TASK DIRECTIONS: Copy every entry word for word, but skip the pictures.

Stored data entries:
------------------------------------

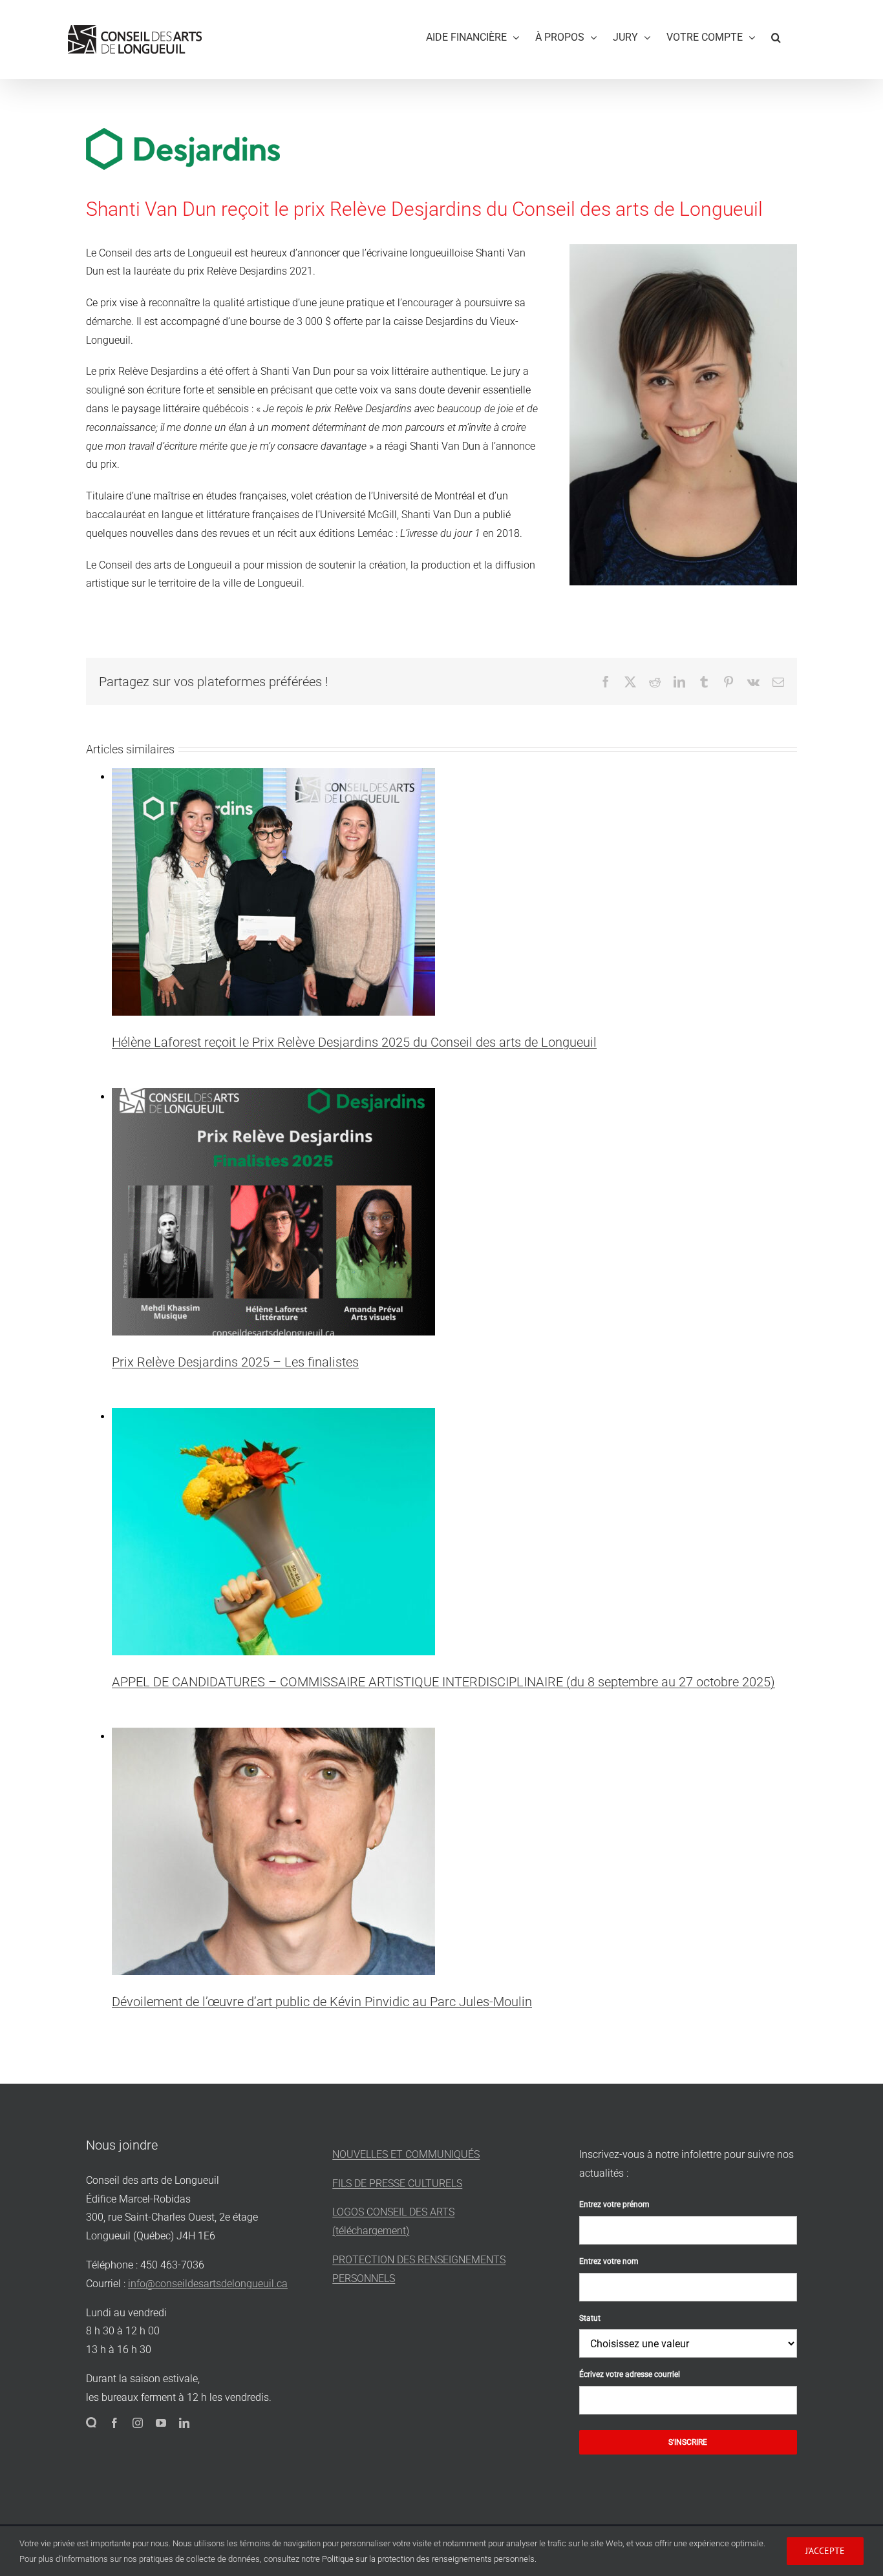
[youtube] (161, 2423)
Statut (590, 2318)
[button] (776, 35)
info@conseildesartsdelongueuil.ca (208, 2284)
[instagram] (138, 2423)
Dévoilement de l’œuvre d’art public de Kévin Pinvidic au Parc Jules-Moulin (322, 2001)
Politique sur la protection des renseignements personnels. (429, 2559)
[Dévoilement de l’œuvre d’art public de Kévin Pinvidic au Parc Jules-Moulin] (273, 1736)
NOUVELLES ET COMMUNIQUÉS (406, 2154)
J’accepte (825, 2551)
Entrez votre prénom (614, 2204)
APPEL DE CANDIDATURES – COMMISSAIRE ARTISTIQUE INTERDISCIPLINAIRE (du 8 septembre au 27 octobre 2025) (443, 1682)
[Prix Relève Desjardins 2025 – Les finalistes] (273, 1097)
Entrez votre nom (609, 2261)
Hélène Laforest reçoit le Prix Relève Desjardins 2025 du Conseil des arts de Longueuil (354, 1042)
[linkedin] (184, 2423)
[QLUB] (91, 2422)
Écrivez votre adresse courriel (629, 2374)
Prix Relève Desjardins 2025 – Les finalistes (235, 1362)
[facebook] (114, 2423)
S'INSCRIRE (687, 2442)
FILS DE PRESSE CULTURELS (397, 2183)
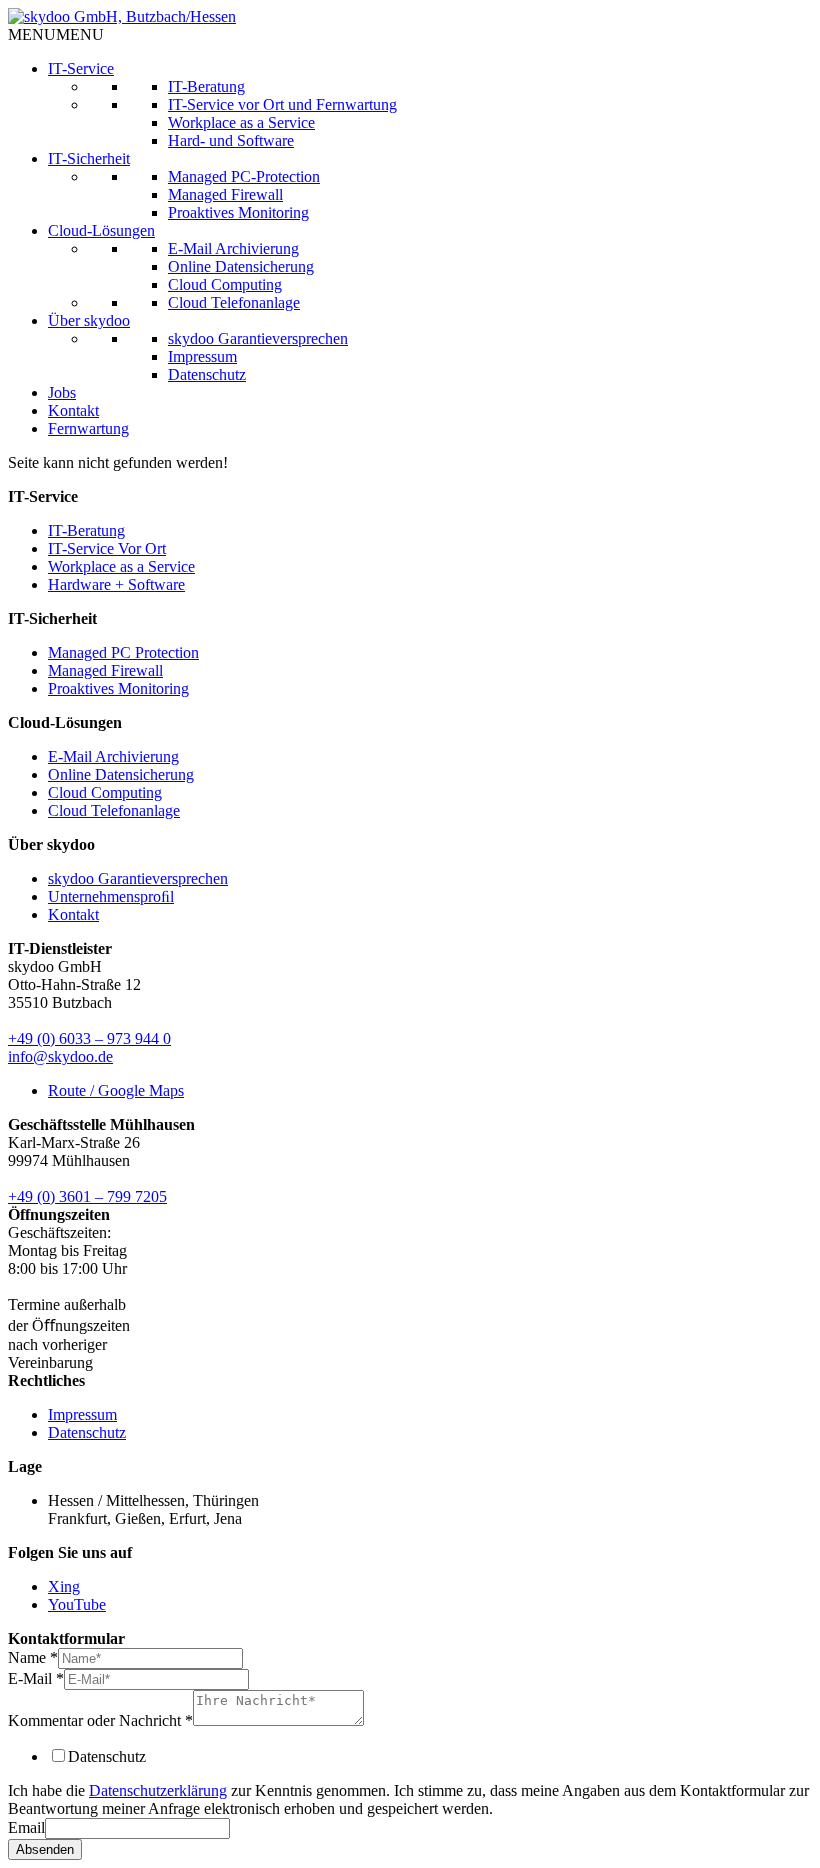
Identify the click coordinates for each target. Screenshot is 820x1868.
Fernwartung (88, 428)
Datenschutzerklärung (158, 1790)
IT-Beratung (206, 86)
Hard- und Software (231, 140)
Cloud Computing (225, 284)
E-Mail (36, 1678)
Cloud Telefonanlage (234, 302)
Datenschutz (207, 374)
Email (26, 1827)
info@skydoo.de (60, 1056)
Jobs (62, 392)
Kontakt (73, 410)
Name (33, 1657)
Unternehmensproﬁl (111, 896)
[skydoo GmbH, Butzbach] (122, 16)
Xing (64, 1586)
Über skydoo (89, 320)
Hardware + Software (116, 584)
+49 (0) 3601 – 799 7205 (87, 1196)
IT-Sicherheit (89, 158)
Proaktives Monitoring (238, 212)
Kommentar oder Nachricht (100, 1720)
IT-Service (81, 68)
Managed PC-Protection (244, 176)
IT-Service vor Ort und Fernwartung (282, 104)
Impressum (202, 356)
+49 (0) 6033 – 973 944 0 (89, 1038)
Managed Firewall (225, 194)
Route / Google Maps (116, 1090)
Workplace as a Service (241, 122)
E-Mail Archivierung (233, 248)
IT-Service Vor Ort (107, 548)
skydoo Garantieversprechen (258, 338)
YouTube (77, 1604)
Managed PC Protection (123, 652)
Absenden (45, 1849)
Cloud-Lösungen (101, 230)
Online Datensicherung (241, 266)
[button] (56, 34)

------------------------------------

WRITTEN SOLUTION:
[youtube] (161, 2423)
Statut (590, 2318)
[button] (776, 35)
info@conseildesartsdelongueuil.ca (208, 2284)
[instagram] (138, 2423)
Dévoilement de l’œuvre d’art public de Kévin Pinvidic au Parc Jules-Moulin (322, 2001)
Politique sur la protection des renseignements personnels. (429, 2559)
[Dévoilement de l’œuvre d’art public de Kévin Pinvidic au Parc Jules-Moulin] (273, 1736)
NOUVELLES ET COMMUNIQUÉS (406, 2154)
J’accepte (825, 2551)
Entrez votre prénom (614, 2204)
APPEL DE CANDIDATURES – COMMISSAIRE ARTISTIQUE INTERDISCIPLINAIRE (du 8 septembre au 27 octobre 2025) (443, 1682)
[Prix Relève Desjardins 2025 – Les finalistes] (273, 1097)
Entrez votre nom (609, 2261)
Hélène Laforest reçoit le Prix Relève Desjardins 2025 du Conseil des arts de Longueuil (354, 1042)
[linkedin] (184, 2423)
[QLUB] (91, 2422)
Écrivez votre adresse courriel (629, 2374)
Prix Relève Desjardins 2025 – Les finalistes (235, 1362)
[facebook] (114, 2423)
S'INSCRIRE (687, 2442)
FILS DE PRESSE CULTURELS (397, 2183)
Identify the click coordinates for each target. Screenshot is 820x1868.
Fernwartung (88, 428)
Datenschutzerklärung (158, 1790)
IT-Beratung (206, 86)
Hard- und Software (231, 140)
Cloud Computing (225, 284)
E-Mail (36, 1678)
Cloud Telefonanlage (234, 302)
Datenschutz (207, 374)
Email (26, 1827)
info@skydoo.de (60, 1056)
Jobs (62, 392)
Kontakt (73, 410)
Name (33, 1657)
Unternehmensproﬁl (111, 896)
[skydoo GmbH, Butzbach] (122, 16)
Xing (64, 1586)
Über skydoo (89, 320)
Hardware + Software (116, 584)
+49 (0) 3601 – 799 7205 (87, 1196)
IT-Sicherheit (89, 158)
Proaktives Monitoring (238, 212)
Kommentar oder Nachricht (100, 1720)
IT-Service (81, 68)
Managed PC-Protection (244, 176)
IT-Service vor Ort und Fernwartung (282, 104)
Impressum (202, 356)
+49 (0) 6033 – 973 944 0 (89, 1038)
Managed Firewall (225, 194)
Route / Google Maps (116, 1090)
Workplace as a Service (241, 122)
E-Mail Archivierung (233, 248)
IT-Service Vor Ort (107, 548)
skydoo Garantieversprechen (258, 338)
YouTube (77, 1604)
Managed PC Protection (123, 652)
Absenden (45, 1849)
Cloud-Lösungen (101, 230)
Online Datensicherung (241, 266)
[button] (56, 34)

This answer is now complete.